## Given text
[start]
By Christina Rexrode and Peter Rudegeair
The country's biggest Main Street banks this past week gave
encouraging reports about the state of the U.S. economy. The
problem is that most of those banks also call Wall Street home.
Citigroup Inc. on Friday joined the parade of banks reporting
sharply lower trading and investment-banking revenue. But the banks
-- Citigroup, J.P. Morgan Chase & Co., Bank of America Corp.
and Wells Fargo & Co. -- were able to offset that with growth
in businesses such as consumer lending or private banking.
Citigroup posted a 27% drop in first-quarter profit, but
investors nonetheless bid up the New York company's shares for the
week, as the results easily topped the expectations set by industry
analysts.
Earlier in the week, J.P. Morgan, Bank of America and Wells
Fargo also reported falling profit that exceeded expectations. All
four banks' shares rose on the week, with Citigroup's 11% advance
its best week since 2011.
The broader economy is "not a boom but it's getting better,"
said Wells Fargo Chairman and CEO John Stumpf in an interview after
the bank's Thursday earnings report. "The real economy is a bit
stronger than what you might see reflected in the capital and
financial markets."
The bounceback in bank shares during the week reflected
investors' view that a global recession no longer looks imminent,
as many had feared in February. More confirmation of this from the
banks helped push the Dow Jones Industrial Average close to 18000,
a milestone it last hit in 2015. The blue-chip average finished
0.2% lower Friday at 17897.46, but overall it finished the week up
1.8%.
Banks' gains masked a deeper division within the giant
companies, where Wall Street is "so much less attractive a business
than it was 10 years ago," said Erik Oja, an analyst at S&P
Global Market Intelligence. "For the banks that are partly Main
Street, partly Wall Street, they seem to be much happier about the
Main Street business."
Indeed, the banks reported more-resilient consumer revenue, even
while trading and investment banking posted double-digit percentage
declines.
Consumer-banking revenue during the first quarter was up 4% at
Wells Fargo, 3% at Bank of America and 4% at J.P. Morgan. It
declined 6% at Citigroup, though that compared to a 12% drop on the
institutional side of the bank.
J.P. Morgan head James Dimon on Wednesday said he thought the
U.S. would avoid a recession, and he called the consumer
"strong."
But concerns about a global slowdown still muted demand for both
trading, which has slumped for several years, and investment
banking, where deals cooled off in the first quarter after a long
hot streak.
[end]
## Directives
1/ Answer from the bank earnings article:
(a) By what percentage did Citigroup's first-quarter profit drop?
(b) At what level did the Dow Jones Industrial Average finish on Friday?
(c) How much did consumer-banking revenue change at Bank of America during the first quarter?
2/ From the bank earnings article, output the passage starting at "Consumer-banking revenue during" and ending at "of the bank.".
Rely only on the bank earnings article to answer.

## Supplied material
[start]
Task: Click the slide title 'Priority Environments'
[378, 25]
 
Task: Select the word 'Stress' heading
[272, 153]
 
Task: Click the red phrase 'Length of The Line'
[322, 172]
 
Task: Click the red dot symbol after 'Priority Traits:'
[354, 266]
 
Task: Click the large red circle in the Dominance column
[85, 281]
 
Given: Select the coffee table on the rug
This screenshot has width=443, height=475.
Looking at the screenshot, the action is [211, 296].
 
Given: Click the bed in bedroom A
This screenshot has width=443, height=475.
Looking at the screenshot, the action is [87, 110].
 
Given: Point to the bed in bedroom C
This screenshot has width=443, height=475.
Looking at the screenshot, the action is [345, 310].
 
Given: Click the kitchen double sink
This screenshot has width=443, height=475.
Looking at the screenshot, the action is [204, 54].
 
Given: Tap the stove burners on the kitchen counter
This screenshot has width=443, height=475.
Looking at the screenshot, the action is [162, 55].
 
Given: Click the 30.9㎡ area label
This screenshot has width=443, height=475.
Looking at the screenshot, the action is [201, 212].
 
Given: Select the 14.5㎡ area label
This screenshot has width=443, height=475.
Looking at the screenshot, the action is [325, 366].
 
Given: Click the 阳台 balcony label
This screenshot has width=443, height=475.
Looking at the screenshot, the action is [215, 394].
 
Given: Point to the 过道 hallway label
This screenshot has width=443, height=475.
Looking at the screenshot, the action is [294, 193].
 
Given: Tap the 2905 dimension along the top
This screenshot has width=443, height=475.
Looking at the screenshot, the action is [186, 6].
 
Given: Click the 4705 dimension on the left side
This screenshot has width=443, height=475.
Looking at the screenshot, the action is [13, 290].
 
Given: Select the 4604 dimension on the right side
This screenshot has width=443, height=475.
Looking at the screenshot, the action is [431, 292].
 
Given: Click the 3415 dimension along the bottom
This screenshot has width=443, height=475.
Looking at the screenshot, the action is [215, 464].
[end]
## List of solutions
1/
(a) 27%
(b) 17897.46
(c) It rose 3%.

2/
Consumer-banking revenue during the first quarter was up 4% at
Wells Fargo, 3% at Bank of America and 4% at J.P. Morgan. It
declined 6% at Citigroup, though that compared to a 12% drop on the
institutional side of the bank.